> Parts of the exercise:
1. According to the plum variety descriptions, how does Yellow Imperial differ from Yellow Egg?
2. Carry on the plum variety descriptions from the point where they stop.

> Extracted text:
*** Block opens ***

Altesse Blanche 4, 5. D’Altesse Blanche 6. De Monsieur Jaune 3. Gelbe Herrn Pflaume 5. Impératrice Jaune 3, ?5. Jaune de Monsieur 2. Jaune de Monsieur 5, 6. Monsieur à Fruits Jaune 4, 5. Monsieur à Fruits Jaunes 3. Monsieur à Fruits Jaunes 5, 6. Monsieur Jaune 6. Prune de Monsieur Jaune 5. Prune de Monsieur Jaune 1. Prune de Monsieur, Varietè Jaune 5. Prune Monsieur Jaune 2. Prune d’Altesse Blanche 2, 5. Virginale Blanche 4, ?5. Yellow Impératrice ?3, 5.

M. Jacquin, nurseryman of Paris, France, obtained this plum from seed of a cross between the Orleans and the Reine Claude planted about 1820; brought to notice in 1845. Mas considered Hogg’s and Downing’s Yellow Impératrice as different from the French variety. Tree medium in vigor; fruit medium in size, usually roundish-oval; suture broad; halves unequal; skin not adhering, golden-yellow, dotted and streaked with carmine-red; flesh yellow, juicy, very sweet and aromatic; freestone; mid-season.

Yellow Imperial. Domestica. 1. Prince Pom. Man. 2:59. 1832.

Imperial jaune 1. Impériale jaune 1.

Described by Prince as distinct from Yellow Egg which it much resembles but differing in that it is somewhat smaller, about two weeks earlier and slightly more acid.

Yellow Jack. Domestica. Mentioned in Lond. Hort. Soc. Cat. 154. 1831.

Yellow Jerusalem. Domestica. 1. Hogg Fruit Man. 732. 1884. 2. Mathieu Nom. Pom. 436. 1889.

Jahns Gelbe Jerusalems Pflaume 2. Jahn’s Jerusalems Pflaume 2. Jerusalem Jaune 1, 2. Jahn’s Gelbe Jerusalems-pflaume 1. Yellow Jerusalem 2.

Fruit of medium size, roundish-oval; suture a line; cavity deep; deep yellow with crimson specks next the sun; flesh yellow, with white veins, tender, juicy, brisk, sweet, very good; clingstone; mid-season.

[570]

Yellow Magnum Bonum. Domestica. 1. Jour. Hort. N. S. 17:228. 1869.

*** Block closes ***

Dataset entries:
*** Block opens ***

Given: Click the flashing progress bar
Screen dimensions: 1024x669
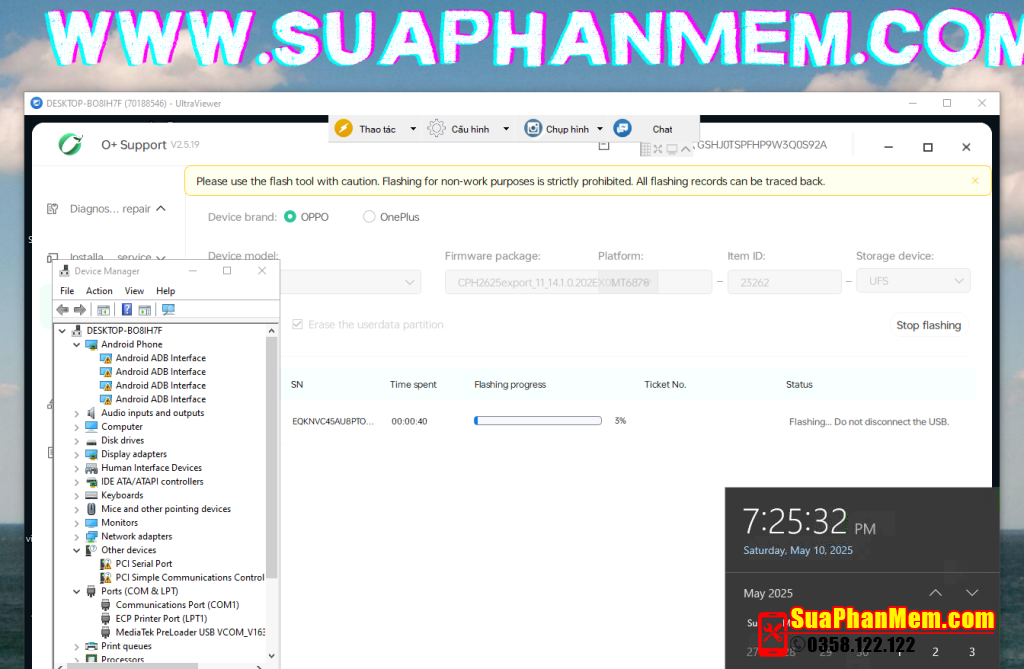Looking at the screenshot, I should click(539, 421).
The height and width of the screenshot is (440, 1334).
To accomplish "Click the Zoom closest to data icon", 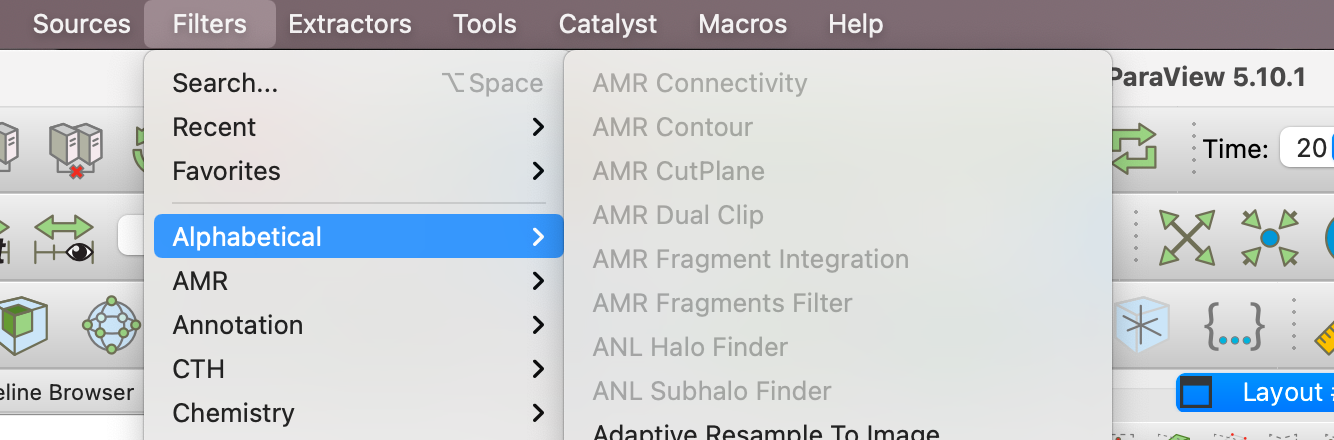I will coord(1269,238).
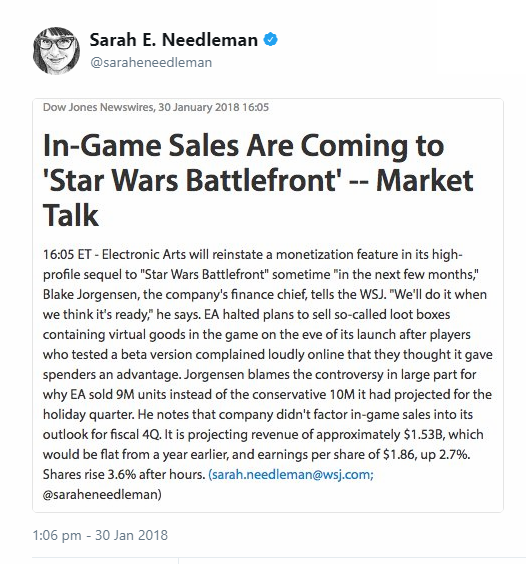Click @saraheneedleman at the end of the article
This screenshot has width=526, height=564.
click(102, 495)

*** Block closes ***

> Per-task answers:
1. It is somewhat smaller, about two weeks earlier, and slightly more acid.

2.
According to the preceding reference this variety is distinct from the Yellow Egg (White Magnum Bonum). Fruit medium in size, oval, dull yellow sprinkled with red dots; rich; clingstone; young shoots smooth.

Yellow Nagate. Triflora. 1. Am. Pom. Soc. Rpt. 106. 1891. 2. Can. Exp. Farm Bul. 2nd Ser. 3:57. 1900.

A little known Triflora very closely resembling if not identical with some of the standard yellow Trifloras.

Yellow Oregon. Hortulana. 1. Wis. Sta. Bul. 63:66. 1897. 2. Vt. Sta. An. Rpt. 11:287. 1898.

Described by Waugh from specimens received by him from B. A. Matthews, Iowa. Fruit small, nearly spherical; suture a faint line; bright golden-yellow; dots many, whitish; skin thick and strong; flesh yellow and not very firm; quality medium; stone large, smooth, clinging; inferior in size and quality to Captain or Cumberland.

Yellow Panhandle. Angustifolia watsoni. 1. Wis. Sta. Bul. 63:66. 1897. 2. Bailey Ev. Nat. Fruits 222, 223. 1898. 3. Waugh Plum Cult. 234. 1901. 4. Ga. Sta. Bul. 67:285. 1904.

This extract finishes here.